Given problem: Reproduce the listing from the line with "Clean Themes (62, 757)" through its final line, swapping "CONTACT US" for "GET IN TOUCH" and changing nothing else.

Saved data entries
++++
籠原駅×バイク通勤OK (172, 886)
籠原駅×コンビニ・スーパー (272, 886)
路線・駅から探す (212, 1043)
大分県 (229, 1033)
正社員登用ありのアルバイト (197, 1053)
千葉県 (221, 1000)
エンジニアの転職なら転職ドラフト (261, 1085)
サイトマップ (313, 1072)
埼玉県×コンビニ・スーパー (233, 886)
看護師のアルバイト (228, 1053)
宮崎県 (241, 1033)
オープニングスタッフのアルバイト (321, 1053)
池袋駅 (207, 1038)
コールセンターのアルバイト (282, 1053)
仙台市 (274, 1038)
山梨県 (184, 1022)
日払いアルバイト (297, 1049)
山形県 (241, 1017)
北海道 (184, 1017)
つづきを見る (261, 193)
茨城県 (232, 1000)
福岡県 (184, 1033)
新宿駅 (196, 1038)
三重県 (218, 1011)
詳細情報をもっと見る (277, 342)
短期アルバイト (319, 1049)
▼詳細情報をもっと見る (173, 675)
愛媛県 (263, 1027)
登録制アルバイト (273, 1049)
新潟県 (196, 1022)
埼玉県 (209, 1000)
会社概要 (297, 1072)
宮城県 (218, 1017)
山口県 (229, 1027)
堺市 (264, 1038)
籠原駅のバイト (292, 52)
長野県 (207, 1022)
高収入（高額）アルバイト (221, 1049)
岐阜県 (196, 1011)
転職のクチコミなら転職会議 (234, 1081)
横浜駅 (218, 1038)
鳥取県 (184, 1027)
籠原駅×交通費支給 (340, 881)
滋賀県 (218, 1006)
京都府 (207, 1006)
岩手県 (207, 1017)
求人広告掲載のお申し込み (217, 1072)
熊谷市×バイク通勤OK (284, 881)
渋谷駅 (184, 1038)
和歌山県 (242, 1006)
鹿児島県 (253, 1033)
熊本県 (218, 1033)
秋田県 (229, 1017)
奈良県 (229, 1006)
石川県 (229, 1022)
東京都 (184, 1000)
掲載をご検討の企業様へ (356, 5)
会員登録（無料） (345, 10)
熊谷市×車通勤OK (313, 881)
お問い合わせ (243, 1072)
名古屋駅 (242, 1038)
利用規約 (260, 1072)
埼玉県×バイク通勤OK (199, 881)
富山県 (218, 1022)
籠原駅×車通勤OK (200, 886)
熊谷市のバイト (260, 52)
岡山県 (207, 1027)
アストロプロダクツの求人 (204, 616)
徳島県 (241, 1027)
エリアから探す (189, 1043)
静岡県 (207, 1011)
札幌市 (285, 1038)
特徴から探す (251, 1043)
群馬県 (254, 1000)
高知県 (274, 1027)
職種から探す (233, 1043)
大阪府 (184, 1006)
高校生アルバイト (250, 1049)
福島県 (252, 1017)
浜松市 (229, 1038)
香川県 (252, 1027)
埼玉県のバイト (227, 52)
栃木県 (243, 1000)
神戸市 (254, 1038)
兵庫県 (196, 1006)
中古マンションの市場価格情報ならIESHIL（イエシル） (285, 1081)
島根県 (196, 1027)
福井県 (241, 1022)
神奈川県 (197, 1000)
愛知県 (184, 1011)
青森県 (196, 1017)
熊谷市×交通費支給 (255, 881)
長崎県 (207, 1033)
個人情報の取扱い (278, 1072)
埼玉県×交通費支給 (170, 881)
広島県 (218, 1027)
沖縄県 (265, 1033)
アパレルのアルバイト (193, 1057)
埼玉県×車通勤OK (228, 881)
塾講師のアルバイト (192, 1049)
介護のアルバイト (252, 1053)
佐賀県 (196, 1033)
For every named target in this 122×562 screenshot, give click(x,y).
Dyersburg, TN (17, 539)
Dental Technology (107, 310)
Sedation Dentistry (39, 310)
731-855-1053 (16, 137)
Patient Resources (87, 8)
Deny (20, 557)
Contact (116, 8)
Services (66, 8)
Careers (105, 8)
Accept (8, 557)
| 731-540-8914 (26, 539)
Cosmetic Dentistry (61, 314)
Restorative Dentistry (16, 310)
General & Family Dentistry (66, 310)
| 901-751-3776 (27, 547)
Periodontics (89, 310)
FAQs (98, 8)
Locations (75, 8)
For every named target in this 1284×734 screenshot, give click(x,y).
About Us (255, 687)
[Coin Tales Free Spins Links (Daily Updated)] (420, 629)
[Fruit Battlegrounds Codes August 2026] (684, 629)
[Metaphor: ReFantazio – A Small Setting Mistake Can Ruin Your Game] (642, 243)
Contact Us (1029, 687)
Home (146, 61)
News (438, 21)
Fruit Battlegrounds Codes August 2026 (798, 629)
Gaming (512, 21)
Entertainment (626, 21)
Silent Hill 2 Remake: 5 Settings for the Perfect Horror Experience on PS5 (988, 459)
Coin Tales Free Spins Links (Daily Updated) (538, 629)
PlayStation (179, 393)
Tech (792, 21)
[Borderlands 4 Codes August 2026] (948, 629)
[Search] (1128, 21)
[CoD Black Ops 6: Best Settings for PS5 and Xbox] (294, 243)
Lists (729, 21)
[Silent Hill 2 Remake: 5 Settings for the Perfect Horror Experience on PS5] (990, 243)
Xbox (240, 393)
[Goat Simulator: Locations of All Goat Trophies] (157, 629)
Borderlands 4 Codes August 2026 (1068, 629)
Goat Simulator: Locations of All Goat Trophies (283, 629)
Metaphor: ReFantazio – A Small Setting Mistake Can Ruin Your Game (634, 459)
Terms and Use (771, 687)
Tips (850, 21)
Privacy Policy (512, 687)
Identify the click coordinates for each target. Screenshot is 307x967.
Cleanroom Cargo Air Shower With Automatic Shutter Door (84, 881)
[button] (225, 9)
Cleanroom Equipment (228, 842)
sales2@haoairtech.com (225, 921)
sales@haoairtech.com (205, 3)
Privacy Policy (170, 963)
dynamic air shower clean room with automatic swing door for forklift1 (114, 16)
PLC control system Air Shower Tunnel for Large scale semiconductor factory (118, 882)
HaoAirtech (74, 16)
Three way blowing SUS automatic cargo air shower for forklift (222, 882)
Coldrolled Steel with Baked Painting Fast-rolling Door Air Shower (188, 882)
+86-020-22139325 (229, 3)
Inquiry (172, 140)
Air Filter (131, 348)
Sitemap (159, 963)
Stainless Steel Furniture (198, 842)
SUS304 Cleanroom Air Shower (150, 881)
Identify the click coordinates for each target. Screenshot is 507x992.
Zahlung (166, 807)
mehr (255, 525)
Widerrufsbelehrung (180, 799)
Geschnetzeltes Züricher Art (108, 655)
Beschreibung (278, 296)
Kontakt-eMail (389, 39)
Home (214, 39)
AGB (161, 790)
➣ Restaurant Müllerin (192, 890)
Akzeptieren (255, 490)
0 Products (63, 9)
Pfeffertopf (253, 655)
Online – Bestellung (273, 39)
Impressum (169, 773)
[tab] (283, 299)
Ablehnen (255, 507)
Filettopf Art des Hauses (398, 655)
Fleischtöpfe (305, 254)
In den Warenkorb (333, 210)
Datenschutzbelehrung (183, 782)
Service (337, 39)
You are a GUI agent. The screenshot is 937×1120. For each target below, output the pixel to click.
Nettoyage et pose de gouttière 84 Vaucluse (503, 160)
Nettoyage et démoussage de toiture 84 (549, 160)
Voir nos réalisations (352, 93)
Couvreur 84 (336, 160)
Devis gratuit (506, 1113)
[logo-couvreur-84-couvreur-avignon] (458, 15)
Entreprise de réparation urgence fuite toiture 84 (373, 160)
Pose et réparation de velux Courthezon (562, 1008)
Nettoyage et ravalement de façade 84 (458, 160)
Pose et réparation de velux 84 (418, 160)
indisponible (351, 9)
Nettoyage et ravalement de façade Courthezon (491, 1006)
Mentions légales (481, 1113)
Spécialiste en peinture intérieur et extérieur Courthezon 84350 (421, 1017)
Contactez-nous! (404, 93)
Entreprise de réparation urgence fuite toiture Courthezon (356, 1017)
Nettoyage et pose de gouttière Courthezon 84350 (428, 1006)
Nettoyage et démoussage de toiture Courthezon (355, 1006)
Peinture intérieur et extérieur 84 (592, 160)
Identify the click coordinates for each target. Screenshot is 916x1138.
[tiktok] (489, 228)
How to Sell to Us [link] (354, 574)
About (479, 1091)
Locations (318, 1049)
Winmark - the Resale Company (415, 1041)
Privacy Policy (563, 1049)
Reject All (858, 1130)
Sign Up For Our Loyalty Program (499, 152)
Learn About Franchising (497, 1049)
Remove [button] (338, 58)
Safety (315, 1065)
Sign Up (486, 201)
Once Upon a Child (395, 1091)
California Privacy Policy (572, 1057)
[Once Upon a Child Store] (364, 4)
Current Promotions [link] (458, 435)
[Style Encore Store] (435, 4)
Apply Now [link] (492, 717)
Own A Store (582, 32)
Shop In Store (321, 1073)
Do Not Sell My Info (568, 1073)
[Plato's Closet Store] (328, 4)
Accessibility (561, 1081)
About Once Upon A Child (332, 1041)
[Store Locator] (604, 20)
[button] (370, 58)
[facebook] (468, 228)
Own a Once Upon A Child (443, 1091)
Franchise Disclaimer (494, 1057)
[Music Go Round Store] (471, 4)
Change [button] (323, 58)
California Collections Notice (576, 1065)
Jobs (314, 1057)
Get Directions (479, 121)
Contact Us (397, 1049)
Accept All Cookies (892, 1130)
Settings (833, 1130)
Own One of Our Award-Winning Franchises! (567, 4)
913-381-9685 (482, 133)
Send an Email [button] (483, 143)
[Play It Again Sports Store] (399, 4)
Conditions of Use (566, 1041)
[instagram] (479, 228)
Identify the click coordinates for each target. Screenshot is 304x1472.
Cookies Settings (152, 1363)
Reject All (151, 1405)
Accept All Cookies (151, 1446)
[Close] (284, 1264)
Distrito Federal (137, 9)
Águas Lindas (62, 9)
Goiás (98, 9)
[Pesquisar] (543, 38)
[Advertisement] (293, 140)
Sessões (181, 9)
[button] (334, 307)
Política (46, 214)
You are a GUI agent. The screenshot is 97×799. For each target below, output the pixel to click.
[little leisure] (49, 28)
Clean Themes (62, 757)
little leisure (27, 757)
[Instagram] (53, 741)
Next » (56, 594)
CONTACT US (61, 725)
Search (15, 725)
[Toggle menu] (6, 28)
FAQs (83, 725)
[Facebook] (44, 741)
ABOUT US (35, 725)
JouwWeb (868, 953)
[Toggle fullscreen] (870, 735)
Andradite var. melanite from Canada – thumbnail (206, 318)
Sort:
++++
Written solution:
Clean Themes (62, 757)
little leisure (27, 757)
[Instagram] (53, 741)
Next » (56, 594)
GET IN TOUCH (61, 725)
Search (15, 725)
[Toggle menu] (6, 28)
FAQs (83, 725)
[Facebook] (44, 741)
ABOUT US (35, 725)
JouwWeb (868, 953)
[Toggle fullscreen] (870, 735)
Andradite var. melanite from Canada – thumbnail (206, 318)
Sort:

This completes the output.